- [WORK TO BE COMPLETED] Copy out all of the records. Keep every word exact.

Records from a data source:
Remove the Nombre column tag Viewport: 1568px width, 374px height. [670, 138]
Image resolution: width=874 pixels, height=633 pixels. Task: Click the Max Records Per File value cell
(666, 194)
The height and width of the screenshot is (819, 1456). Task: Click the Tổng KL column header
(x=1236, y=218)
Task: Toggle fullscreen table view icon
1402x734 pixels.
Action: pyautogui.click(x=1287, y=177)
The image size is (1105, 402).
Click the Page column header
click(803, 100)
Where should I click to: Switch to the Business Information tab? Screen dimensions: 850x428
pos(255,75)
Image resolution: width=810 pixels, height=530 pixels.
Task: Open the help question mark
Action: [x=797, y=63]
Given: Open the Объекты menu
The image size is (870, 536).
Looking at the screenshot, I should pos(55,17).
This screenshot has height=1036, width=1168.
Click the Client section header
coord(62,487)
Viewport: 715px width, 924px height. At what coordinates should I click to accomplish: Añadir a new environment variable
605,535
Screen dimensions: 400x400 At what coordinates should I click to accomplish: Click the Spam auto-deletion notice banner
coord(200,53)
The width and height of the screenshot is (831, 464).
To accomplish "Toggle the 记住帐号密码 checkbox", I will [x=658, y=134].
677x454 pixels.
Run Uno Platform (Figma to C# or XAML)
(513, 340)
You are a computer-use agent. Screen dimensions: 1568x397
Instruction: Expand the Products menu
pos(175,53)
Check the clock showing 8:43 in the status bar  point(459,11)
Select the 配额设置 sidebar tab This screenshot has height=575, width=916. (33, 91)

- [YOUR SOLUTION]
Remove the Nombre column tag Viewport: 1568px width, 374px height. [670, 138]
Image resolution: width=874 pixels, height=633 pixels. Task: Click the Max Records Per File value cell
(666, 194)
The height and width of the screenshot is (819, 1456). Task: Click the Tổng KL column header
(x=1236, y=218)
Task: Toggle fullscreen table view icon
1402x734 pixels.
Action: pyautogui.click(x=1287, y=177)
The image size is (1105, 402).
Click the Page column header
click(803, 100)
Where should I click to: Switch to the Business Information tab? Screen dimensions: 850x428
pos(255,75)
Image resolution: width=810 pixels, height=530 pixels.
Task: Open the help question mark
Action: [x=797, y=63]
Given: Open the Объекты menu
The image size is (870, 536).
Looking at the screenshot, I should pos(55,17).
This screenshot has height=1036, width=1168.
Click the Client section header
coord(62,487)
Viewport: 715px width, 924px height. At what coordinates should I click to accomplish: Añadir a new environment variable
605,535
Screen dimensions: 400x400 At what coordinates should I click to accomplish: Click the Spam auto-deletion notice banner
coord(200,53)
The width and height of the screenshot is (831, 464).
To accomplish "Toggle the 记住帐号密码 checkbox", I will [x=658, y=134].
677x454 pixels.
Run Uno Platform (Figma to C# or XAML)
(513, 340)
You are a computer-use agent. Screen dimensions: 1568x397
Instruction: Expand the Products menu
pos(175,53)
Check the clock showing 8:43 in the status bar  point(459,11)
Select the 配额设置 sidebar tab This screenshot has height=575, width=916. (33, 91)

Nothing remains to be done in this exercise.